WHAT IS ASKED: Copy word for word everything in the data below, from the line containing "agent. This screenshot has height=819, width=1456." down to the line containing "I will point(608,274).", including both of those lines.

[Word and element location records]
== == ==

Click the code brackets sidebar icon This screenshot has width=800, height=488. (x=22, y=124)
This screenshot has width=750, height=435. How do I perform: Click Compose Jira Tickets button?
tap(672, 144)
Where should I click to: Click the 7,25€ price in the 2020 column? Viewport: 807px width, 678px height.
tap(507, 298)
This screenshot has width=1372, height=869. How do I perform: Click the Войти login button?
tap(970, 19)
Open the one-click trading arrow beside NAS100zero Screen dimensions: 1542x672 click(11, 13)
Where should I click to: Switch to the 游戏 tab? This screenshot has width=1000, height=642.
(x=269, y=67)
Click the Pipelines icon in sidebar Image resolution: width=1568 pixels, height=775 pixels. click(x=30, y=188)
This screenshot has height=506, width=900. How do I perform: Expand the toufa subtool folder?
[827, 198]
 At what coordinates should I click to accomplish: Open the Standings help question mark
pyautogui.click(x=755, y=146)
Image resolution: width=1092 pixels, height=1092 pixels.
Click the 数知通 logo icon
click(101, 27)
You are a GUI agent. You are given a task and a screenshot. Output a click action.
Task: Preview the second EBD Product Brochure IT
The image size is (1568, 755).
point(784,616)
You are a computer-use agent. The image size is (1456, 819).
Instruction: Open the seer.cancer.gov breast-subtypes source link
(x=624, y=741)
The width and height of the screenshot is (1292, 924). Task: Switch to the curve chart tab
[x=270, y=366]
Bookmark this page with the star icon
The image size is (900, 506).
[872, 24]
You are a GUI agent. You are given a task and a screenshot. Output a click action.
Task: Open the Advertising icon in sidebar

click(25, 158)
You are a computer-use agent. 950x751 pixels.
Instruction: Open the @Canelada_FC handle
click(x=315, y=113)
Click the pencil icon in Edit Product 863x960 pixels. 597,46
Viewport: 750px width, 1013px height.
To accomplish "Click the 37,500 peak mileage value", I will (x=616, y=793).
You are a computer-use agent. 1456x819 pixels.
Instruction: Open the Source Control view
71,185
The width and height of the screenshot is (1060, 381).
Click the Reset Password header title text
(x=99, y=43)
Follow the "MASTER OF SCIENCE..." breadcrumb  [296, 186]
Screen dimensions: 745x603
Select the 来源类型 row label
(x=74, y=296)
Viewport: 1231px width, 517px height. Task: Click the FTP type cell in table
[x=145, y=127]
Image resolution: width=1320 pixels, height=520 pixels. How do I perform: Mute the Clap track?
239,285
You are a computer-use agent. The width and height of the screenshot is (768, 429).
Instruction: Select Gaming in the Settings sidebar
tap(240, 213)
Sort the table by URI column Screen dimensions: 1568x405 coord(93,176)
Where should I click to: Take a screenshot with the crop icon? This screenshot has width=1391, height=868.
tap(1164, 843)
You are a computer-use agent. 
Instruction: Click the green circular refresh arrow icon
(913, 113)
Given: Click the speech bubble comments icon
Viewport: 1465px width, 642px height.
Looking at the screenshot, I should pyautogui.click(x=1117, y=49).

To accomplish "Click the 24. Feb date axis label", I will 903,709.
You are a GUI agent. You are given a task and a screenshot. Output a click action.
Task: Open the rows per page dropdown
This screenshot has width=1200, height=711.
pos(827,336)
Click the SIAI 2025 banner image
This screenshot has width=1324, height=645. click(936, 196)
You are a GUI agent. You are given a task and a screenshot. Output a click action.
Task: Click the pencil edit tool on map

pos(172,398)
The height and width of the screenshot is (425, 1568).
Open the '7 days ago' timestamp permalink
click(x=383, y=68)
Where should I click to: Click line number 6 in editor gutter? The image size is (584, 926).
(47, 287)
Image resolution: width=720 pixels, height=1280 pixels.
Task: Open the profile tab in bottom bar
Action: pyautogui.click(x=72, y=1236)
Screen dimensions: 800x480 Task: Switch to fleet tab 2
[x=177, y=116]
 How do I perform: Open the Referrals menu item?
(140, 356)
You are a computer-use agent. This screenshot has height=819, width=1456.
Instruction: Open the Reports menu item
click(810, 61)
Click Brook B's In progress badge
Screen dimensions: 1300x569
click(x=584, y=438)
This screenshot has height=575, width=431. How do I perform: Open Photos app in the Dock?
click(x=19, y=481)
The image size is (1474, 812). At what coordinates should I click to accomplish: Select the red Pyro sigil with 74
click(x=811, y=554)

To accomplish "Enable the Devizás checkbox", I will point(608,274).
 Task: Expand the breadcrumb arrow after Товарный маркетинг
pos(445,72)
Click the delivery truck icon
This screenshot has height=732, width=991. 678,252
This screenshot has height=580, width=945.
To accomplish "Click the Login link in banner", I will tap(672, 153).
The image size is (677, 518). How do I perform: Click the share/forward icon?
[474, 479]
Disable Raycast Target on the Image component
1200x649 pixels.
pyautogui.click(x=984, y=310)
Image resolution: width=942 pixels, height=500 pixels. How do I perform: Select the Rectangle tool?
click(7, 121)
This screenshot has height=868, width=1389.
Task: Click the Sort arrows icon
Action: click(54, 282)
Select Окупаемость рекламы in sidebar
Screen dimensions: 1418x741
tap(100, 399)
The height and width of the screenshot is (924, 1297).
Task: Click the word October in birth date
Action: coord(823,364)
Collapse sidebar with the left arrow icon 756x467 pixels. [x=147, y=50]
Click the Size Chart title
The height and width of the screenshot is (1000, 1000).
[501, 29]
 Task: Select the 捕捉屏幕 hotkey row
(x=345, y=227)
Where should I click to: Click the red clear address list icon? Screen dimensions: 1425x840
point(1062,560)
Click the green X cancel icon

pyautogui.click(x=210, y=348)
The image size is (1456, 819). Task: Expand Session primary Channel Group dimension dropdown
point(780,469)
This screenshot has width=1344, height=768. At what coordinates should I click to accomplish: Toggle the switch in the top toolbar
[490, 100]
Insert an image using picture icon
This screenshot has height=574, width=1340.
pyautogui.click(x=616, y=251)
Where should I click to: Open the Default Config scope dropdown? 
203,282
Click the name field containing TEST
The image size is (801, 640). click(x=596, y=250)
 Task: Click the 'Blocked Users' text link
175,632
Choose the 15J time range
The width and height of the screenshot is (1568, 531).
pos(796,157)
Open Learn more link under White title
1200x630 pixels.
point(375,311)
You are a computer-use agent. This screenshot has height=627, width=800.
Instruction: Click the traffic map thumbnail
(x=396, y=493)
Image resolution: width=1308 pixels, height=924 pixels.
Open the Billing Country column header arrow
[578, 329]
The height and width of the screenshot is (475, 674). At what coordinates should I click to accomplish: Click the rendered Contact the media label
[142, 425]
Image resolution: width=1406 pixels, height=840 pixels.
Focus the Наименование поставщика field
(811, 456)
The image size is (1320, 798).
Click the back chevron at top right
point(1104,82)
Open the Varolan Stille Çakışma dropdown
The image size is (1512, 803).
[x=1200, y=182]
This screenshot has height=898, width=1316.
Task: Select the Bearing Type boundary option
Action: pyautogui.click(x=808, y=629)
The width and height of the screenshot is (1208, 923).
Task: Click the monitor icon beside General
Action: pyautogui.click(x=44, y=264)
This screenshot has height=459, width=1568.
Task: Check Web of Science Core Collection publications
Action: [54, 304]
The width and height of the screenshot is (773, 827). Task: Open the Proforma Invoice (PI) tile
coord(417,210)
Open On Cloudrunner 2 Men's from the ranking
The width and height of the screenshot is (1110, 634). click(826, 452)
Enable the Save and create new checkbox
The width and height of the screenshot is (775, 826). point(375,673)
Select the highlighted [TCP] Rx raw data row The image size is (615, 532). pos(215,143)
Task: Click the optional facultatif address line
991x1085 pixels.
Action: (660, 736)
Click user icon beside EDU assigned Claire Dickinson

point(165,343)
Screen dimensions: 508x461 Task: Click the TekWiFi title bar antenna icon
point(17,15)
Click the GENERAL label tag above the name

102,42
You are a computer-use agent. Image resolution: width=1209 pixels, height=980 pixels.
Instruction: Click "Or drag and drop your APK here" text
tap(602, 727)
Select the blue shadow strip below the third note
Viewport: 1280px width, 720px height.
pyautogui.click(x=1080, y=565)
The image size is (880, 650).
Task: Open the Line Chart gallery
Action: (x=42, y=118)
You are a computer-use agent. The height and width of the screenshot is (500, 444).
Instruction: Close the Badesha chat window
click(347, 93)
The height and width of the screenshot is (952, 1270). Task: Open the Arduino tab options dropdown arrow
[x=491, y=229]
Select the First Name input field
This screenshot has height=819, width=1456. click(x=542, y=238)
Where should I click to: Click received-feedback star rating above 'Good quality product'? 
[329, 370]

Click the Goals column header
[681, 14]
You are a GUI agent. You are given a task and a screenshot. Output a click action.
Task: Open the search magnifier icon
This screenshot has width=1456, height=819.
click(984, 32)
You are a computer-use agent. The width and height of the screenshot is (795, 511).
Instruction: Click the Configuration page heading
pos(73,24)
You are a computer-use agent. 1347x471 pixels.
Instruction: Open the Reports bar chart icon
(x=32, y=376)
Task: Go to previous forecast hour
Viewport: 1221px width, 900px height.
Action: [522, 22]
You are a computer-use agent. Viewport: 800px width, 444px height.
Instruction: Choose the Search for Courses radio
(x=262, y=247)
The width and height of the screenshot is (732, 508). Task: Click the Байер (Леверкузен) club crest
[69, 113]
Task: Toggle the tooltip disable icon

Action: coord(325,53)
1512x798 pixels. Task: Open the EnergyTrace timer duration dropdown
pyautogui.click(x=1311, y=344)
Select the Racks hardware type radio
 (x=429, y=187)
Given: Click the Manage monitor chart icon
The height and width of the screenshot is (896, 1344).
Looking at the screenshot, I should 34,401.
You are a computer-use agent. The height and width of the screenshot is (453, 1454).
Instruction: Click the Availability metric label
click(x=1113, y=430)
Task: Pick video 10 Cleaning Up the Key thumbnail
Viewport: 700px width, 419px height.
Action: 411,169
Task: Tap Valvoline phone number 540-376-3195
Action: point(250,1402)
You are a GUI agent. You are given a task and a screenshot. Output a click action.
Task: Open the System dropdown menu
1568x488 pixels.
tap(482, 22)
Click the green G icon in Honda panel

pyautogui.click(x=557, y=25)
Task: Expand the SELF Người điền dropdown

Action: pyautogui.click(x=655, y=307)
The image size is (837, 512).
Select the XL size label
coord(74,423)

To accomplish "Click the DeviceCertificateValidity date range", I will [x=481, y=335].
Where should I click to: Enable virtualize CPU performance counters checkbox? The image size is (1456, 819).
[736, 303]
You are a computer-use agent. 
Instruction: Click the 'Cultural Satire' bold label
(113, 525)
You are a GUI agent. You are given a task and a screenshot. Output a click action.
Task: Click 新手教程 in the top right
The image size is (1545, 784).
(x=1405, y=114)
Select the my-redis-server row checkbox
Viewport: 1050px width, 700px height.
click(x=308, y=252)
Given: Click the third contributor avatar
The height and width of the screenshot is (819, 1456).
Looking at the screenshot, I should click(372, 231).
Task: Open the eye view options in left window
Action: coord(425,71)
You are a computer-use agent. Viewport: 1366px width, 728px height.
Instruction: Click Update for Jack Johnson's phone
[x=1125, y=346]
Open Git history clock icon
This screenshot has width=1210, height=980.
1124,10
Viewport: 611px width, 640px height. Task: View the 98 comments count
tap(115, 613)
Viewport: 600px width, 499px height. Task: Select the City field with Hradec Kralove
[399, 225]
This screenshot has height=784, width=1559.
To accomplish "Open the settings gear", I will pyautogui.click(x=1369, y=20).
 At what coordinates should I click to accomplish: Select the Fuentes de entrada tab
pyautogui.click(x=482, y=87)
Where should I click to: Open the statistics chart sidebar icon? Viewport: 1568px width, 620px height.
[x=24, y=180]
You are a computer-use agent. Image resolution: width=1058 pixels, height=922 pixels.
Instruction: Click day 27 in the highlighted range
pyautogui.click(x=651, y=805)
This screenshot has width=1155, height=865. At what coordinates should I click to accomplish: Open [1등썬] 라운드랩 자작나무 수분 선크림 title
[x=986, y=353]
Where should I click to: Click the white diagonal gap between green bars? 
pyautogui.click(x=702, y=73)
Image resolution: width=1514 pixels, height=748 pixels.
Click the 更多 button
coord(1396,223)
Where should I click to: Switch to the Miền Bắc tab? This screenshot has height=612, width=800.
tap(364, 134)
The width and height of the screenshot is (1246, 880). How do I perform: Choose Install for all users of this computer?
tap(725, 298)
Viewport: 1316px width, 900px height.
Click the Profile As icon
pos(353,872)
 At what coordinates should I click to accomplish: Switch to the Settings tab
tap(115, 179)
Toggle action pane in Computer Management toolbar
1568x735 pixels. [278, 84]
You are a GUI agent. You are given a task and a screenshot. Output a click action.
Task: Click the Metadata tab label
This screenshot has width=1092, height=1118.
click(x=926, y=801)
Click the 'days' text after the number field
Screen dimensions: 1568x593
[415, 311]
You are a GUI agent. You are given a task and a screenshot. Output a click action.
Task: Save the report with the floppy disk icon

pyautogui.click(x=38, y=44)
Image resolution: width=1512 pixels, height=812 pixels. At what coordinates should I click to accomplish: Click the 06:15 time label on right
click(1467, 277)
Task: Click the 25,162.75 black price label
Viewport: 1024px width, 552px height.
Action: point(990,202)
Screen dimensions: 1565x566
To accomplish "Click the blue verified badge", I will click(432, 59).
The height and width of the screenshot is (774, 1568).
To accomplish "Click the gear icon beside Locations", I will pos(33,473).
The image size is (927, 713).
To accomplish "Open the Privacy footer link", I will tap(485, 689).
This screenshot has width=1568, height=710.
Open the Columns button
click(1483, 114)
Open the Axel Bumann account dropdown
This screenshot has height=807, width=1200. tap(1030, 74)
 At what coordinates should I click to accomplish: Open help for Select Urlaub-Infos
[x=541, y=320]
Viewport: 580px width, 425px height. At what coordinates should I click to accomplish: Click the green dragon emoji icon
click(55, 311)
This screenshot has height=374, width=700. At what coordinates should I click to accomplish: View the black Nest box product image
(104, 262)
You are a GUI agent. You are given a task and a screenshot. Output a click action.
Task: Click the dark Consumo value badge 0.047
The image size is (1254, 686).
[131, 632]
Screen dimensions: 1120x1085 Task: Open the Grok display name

== == ==

RESPONSE:
You are a computer-use agent. This screenshot has height=819, width=1456.
Instruction: Open the Reports menu item
click(810, 61)
Click Brook B's In progress badge
Screen dimensions: 1300x569
click(x=584, y=438)
This screenshot has height=575, width=431. How do I perform: Open Photos app in the Dock?
click(x=19, y=481)
The image size is (1474, 812). At what coordinates should I click to accomplish: Select the red Pyro sigil with 74
click(x=811, y=554)

To accomplish "Enable the Devizás checkbox", I will point(608,274).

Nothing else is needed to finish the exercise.